Koné Kypeya explique l’enjeu du projet (Photo DR)
Pour sortir des ménages de l’ornière de la pauvreté, le gouvernement ivoirien et la Banque mondiale, ont mis en place le projet « Filets sociaux productifs », qui a été lancé, le lundi 18 juillet 2016, à Cocody les II Plateaux, Koné Brahima Kipea, coordonnateur dudit projet, parle de l’enjeu de ce programme, et affirme que pendant cinq ans, 35.000 ménages des zones rurales, bénéficieront de 36.000 F Cfa d’allocation familiale, par trimestre.
Qu’est-ce que le projet filets sociaux reproductifs ?
L’idée, à travers ce projet, c’est de pouvoir rapprocher la redistribution des fruits de la croissance des portes des ménages vivant dans la zone rurale. Leur faire bénéficier de l’embellie économique enregistrée par la Côte d’Ivoire. Cette embellie économique nous permet de capitaliser sur un taux de croissance de 9 %. Il s’agit, aujourd’hui, de faire en sorte que les bénéfices puissent se faire ressentir, le plus près possible dans les ménages. Le financement de la Banque mondiale nous permet d’expérimenter en Côte d’Ivoire, le modèle brésilien, en matière de lutte contre la pauvreté. Ce modèle brésilien consiste à redistribuer à une fréquence régulière, un montant qui va permettre aux ménages d’améliorer leurs consommations, et de pouvoir mieux accéder aux services sociaux de base. En clair, il s’agit, à travers ce programme, defavoriser l’inclusion socio-économique des familles les plus pauvres, à travers des transferts monétaires.
De manière pratique, comment va se faire cette redistribution ?
Tous les trimestres, les ménages qui vont être ciblés, vont bénéficier d’une allocation régulière de 36.000 F Cfa.
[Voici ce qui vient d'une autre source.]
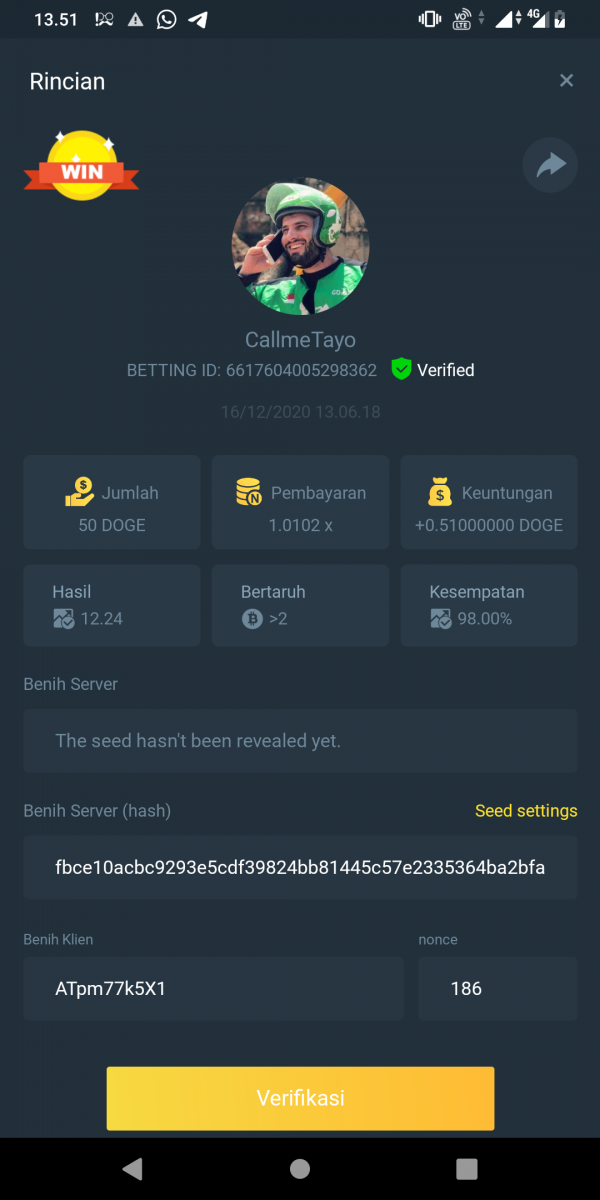Tap the green Verified shield icon
Screen dimensions: 600x1200
pos(401,369)
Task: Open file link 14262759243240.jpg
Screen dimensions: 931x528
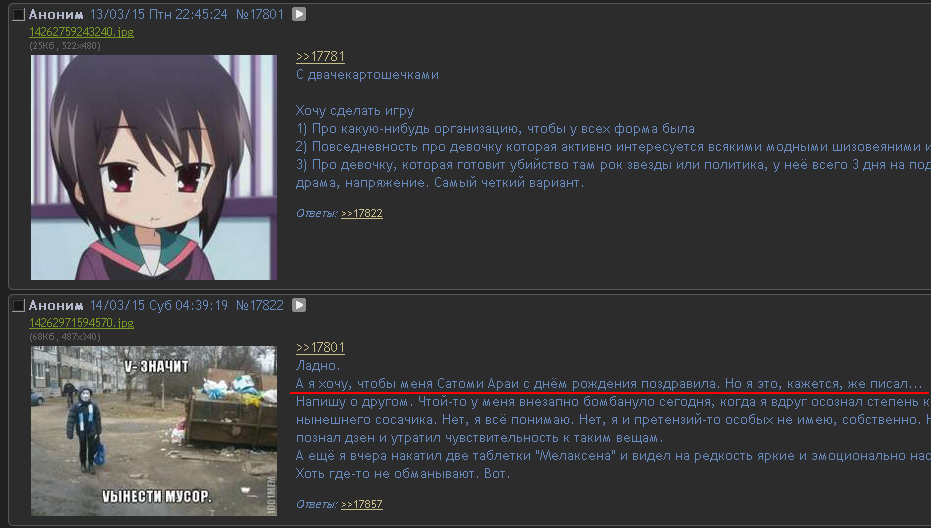Action: pos(81,32)
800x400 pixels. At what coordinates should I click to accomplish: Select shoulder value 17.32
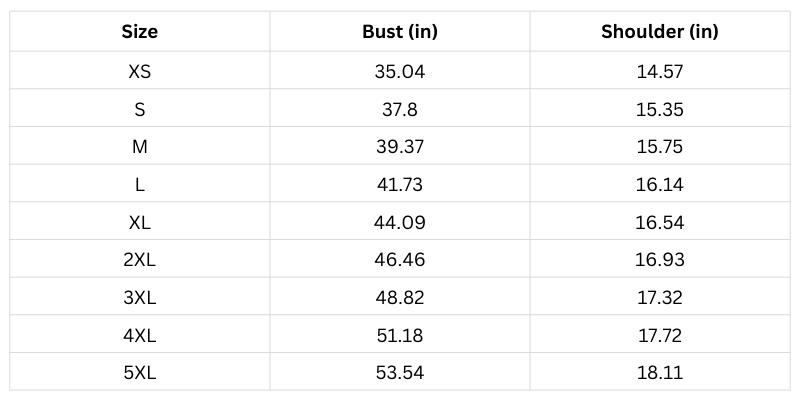tap(660, 298)
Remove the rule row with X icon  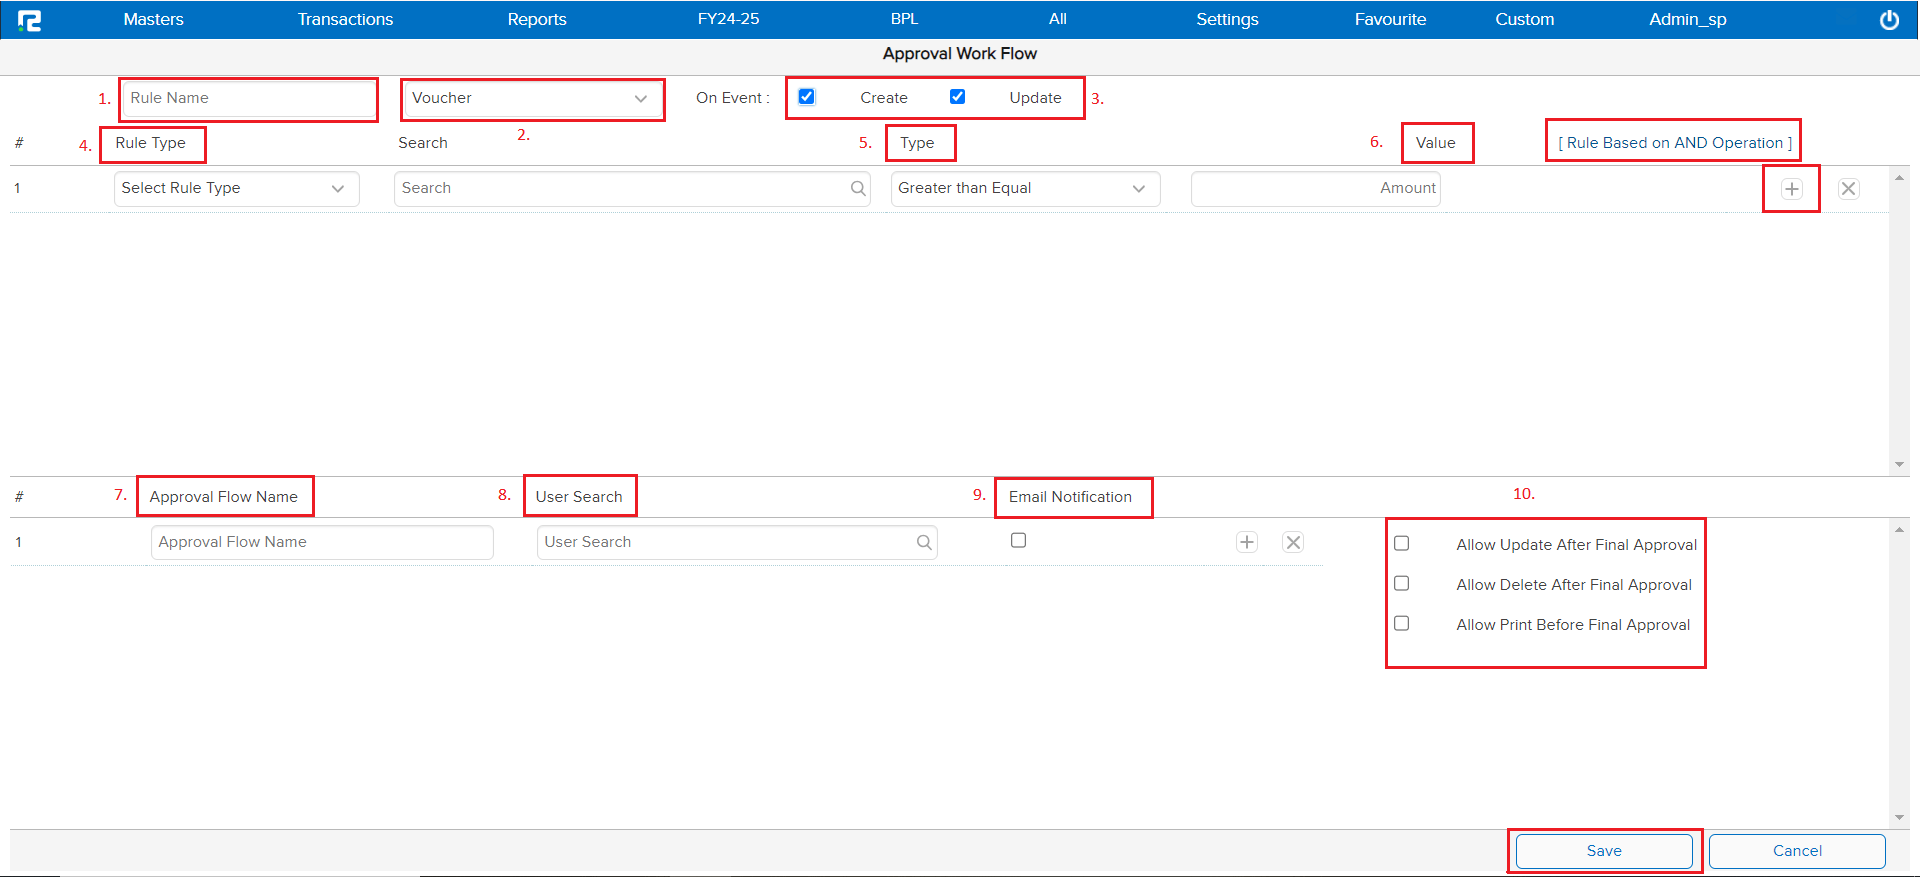coord(1848,189)
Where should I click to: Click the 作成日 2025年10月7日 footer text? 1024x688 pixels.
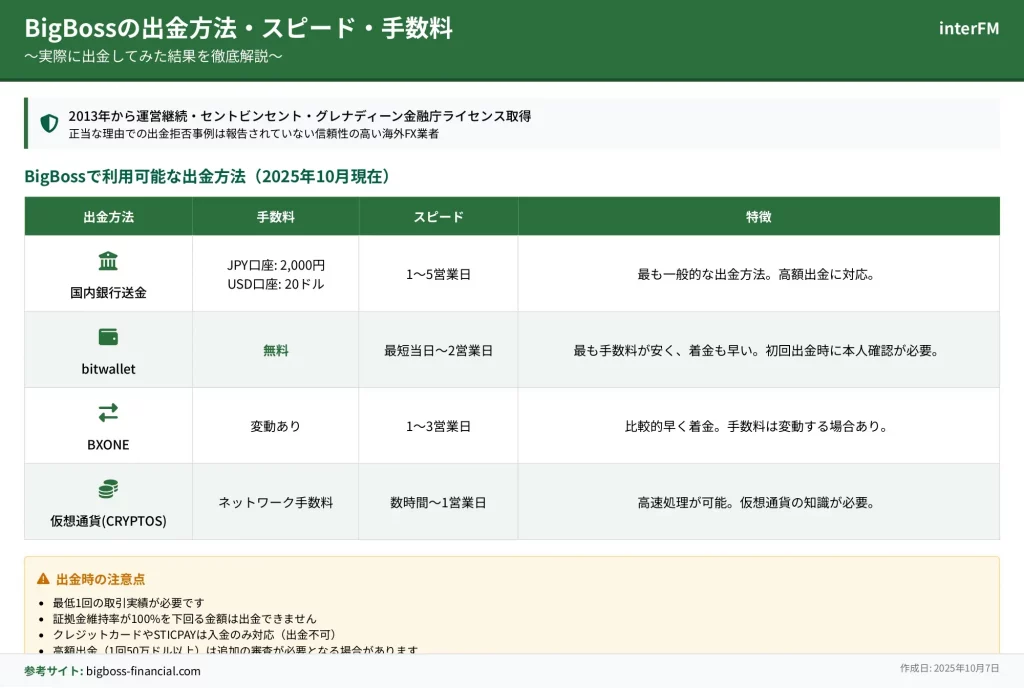(949, 668)
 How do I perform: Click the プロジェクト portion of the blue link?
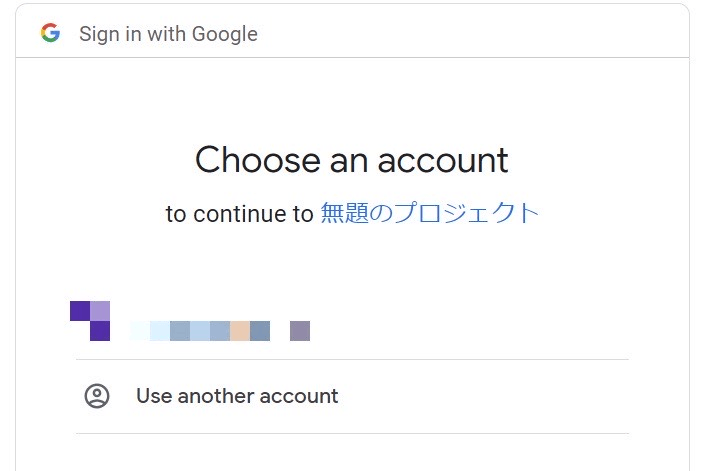(x=466, y=213)
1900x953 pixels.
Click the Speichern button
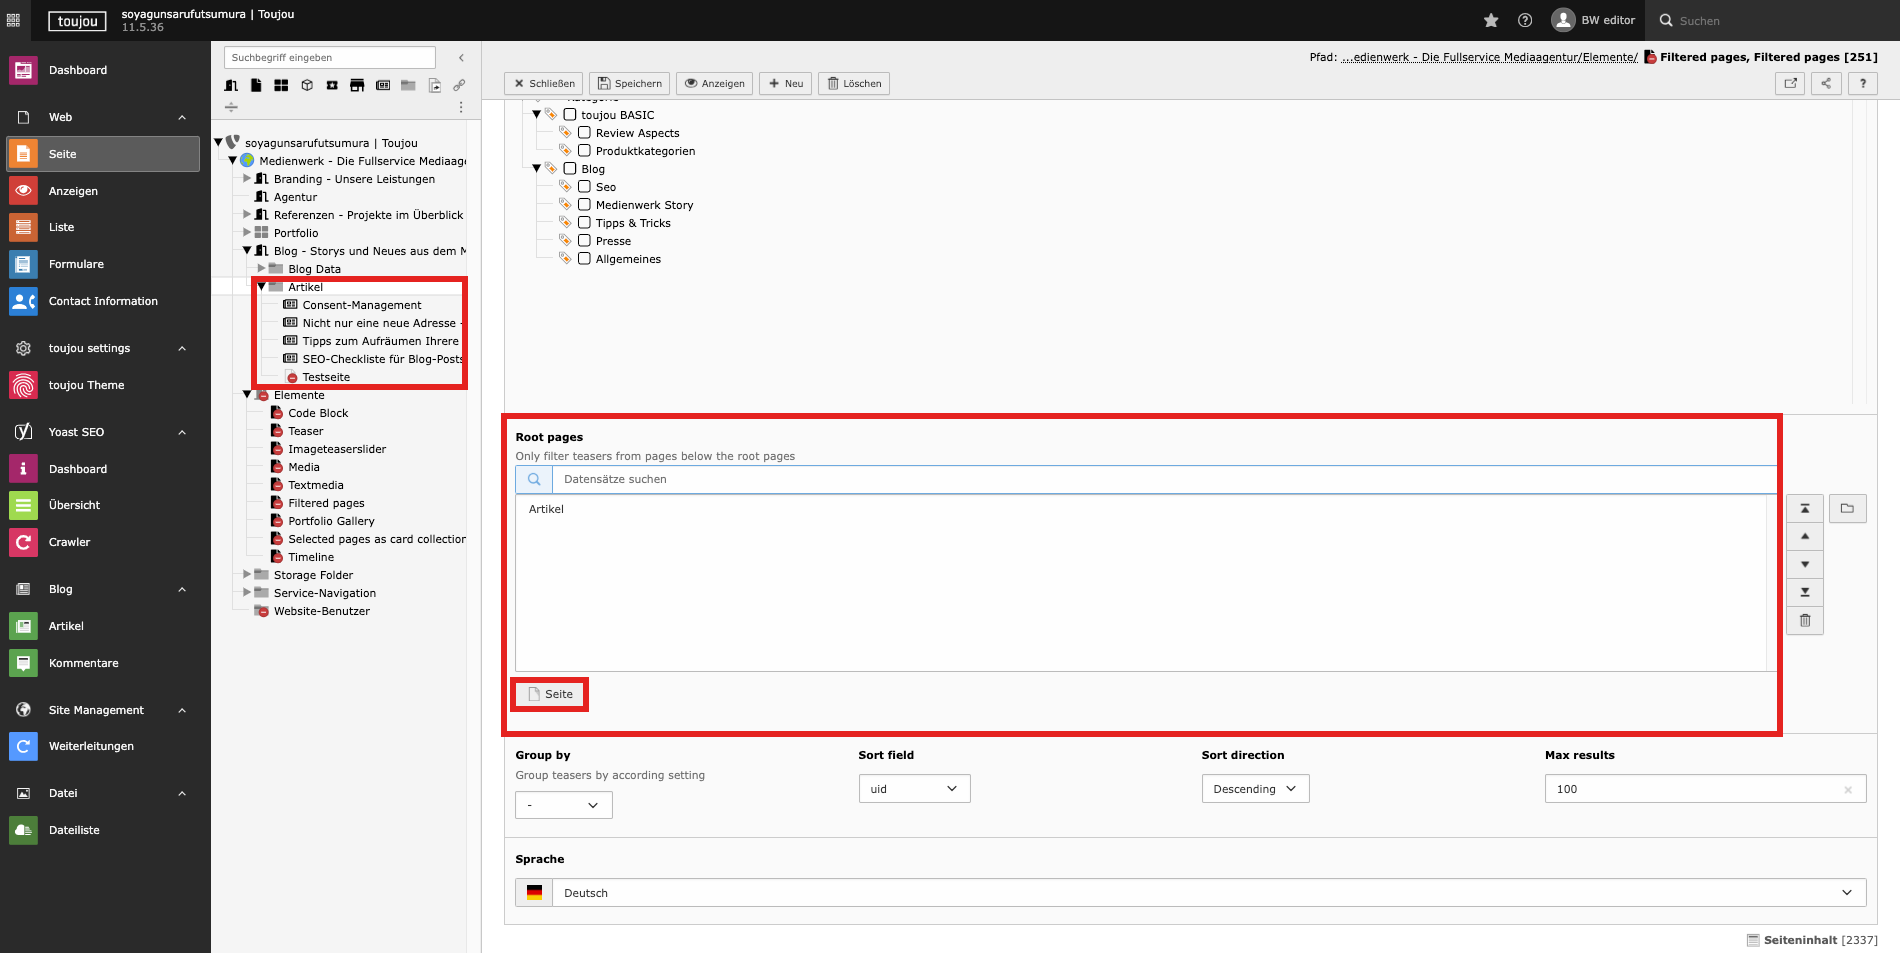coord(630,84)
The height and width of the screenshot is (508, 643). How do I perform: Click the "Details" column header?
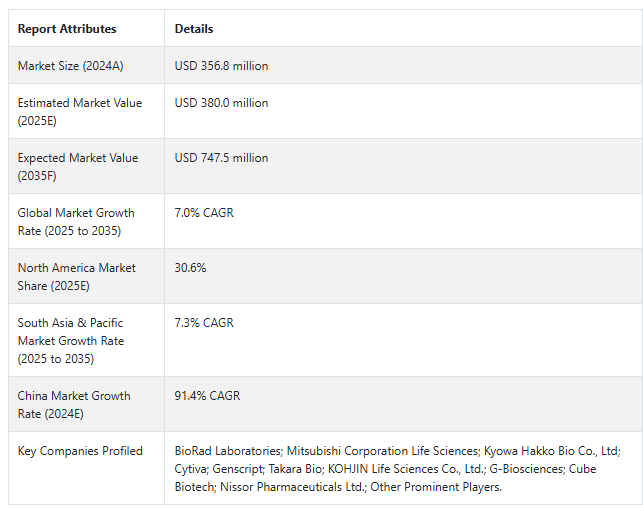[194, 29]
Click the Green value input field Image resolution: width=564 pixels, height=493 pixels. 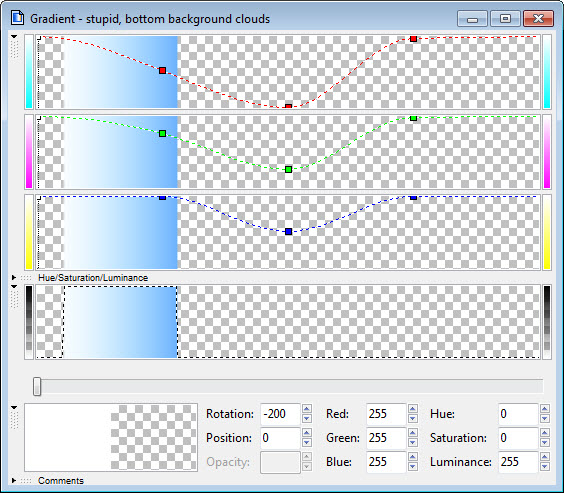tap(386, 438)
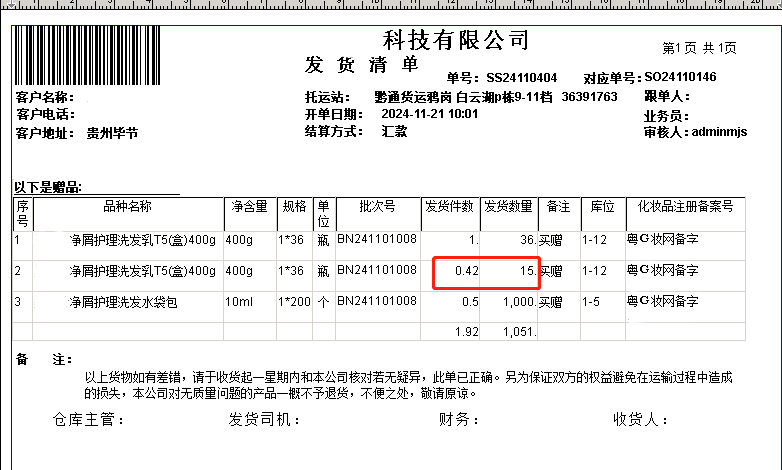The image size is (782, 470).
Task: Click the 化妆品注册备案号 column header
Action: pos(685,207)
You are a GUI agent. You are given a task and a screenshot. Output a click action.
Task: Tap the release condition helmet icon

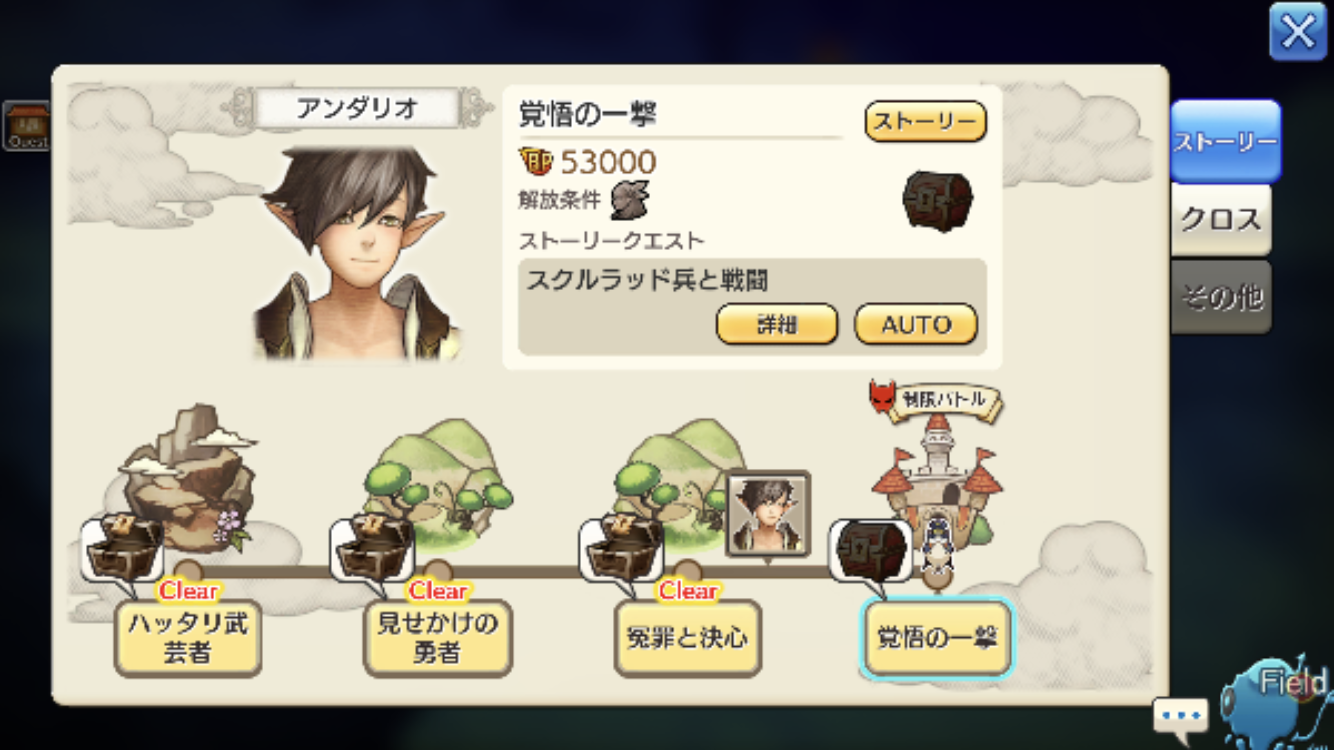pos(630,199)
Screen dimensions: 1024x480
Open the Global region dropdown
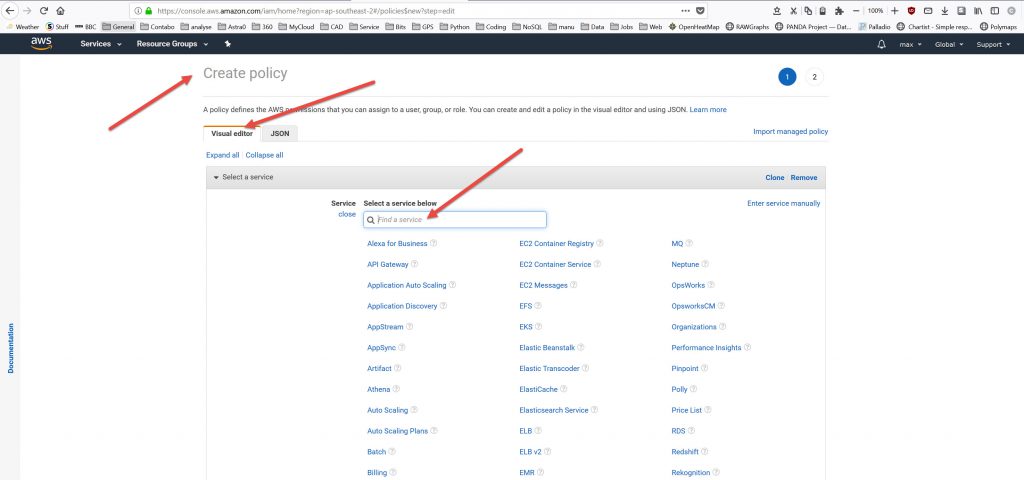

Cela fait un montant de transfert de 12.000 F Cfa le mois. Mais payable trimestriellement. Ce paiement va se faire via toutes les nouvelles technologies que nous connaissons aujourd’hui dans le domaine de la finance et de la micro-finance, par des transferts monétaires aux ménages.
Quels sont les critères de choix pour bénéficier de ce projet qui arrive à terme en 2020 ?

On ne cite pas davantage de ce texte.